In my last post, I said that excessive tariffs would be harmful to the economy.  President Trump has now announced his new tariff plan. They are not only excessive but poorly planned as well.

Consider:

  • First of all, it is true that the US has roughly a one trillion dollar trade deficit with the rest of the world and also has lost manufacturing jobs. But Trump’s new protectionist age will harm American exports and erode U.S. economic leadership, both of which make the U.S. stronger and more prosperous.

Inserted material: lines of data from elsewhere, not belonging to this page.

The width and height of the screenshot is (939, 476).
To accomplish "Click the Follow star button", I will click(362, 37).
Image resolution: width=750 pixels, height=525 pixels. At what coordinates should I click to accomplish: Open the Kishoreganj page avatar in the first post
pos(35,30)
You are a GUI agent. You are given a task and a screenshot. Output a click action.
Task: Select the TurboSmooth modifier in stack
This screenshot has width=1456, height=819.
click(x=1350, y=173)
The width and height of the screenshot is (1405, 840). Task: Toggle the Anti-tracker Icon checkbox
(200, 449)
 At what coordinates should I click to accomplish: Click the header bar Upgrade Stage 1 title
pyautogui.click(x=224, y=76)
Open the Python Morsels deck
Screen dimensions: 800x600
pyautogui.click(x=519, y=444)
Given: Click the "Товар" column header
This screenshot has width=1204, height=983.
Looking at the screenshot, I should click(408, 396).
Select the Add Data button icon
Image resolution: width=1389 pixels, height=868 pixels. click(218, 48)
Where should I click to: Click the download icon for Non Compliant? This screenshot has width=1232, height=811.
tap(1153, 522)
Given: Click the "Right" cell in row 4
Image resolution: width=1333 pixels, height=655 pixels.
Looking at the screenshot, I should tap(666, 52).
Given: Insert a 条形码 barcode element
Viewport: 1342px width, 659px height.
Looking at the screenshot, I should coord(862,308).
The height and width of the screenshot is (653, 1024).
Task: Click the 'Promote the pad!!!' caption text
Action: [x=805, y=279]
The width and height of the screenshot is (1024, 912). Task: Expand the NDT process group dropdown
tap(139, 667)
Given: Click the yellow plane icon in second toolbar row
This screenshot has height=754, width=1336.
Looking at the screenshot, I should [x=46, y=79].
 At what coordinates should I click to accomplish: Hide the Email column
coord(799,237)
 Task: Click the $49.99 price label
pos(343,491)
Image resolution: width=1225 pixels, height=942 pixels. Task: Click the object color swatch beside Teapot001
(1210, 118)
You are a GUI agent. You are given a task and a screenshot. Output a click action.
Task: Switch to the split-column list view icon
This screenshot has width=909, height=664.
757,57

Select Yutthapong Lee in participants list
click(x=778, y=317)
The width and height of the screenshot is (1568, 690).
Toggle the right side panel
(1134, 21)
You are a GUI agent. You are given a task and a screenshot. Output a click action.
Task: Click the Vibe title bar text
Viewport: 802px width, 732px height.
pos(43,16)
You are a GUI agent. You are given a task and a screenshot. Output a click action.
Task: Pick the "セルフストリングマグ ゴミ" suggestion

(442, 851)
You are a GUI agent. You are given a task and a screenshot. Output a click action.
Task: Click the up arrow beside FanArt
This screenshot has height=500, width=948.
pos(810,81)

  • Trump’s tariffs are a historic tax increase of over 2%, higher than the tax increase caused by the Smoot-Hawley tariffs of 1930 that contributed to the Great Depression.
  • Existing U.S. tariffs of 2.3% in 2023 are comparable to those of other rich countries: 2.7% for the European Union, 1.9% for Japan, 3.4% for Canada, 3% for China, and 1.7% for Switzerland.  In addition, the U.S. has selective high tariffs on a few particular imports as do other countries.
  • Does it make sense to put 10% across-the-board tariffs on Australia and the United Kingdom which have trade deficits with the U.S?
  • Trump hits Vietnam with a 46% tariff, which means that Nike will have to rethink where to make low-margin shoes. Does it make sense for the U.S. to invest in low-tech shoe-making rather than high-tech AI?
  • In general, the trade balance reflects many factors, including national comparative advantage.  We sell things we are better at –  services and high-tech goods – and buy things that can be made more cheaply elsewhere.

  • Hopefully, Trump will pay attention to this week’s 10% stock market decline, and reverse course before major damage is done.

Conclusion.  The latest round of Trump tariffs is excessive and poorly planned.  Let’s hope that he has the good sense to back off before a major worldwide recession is created.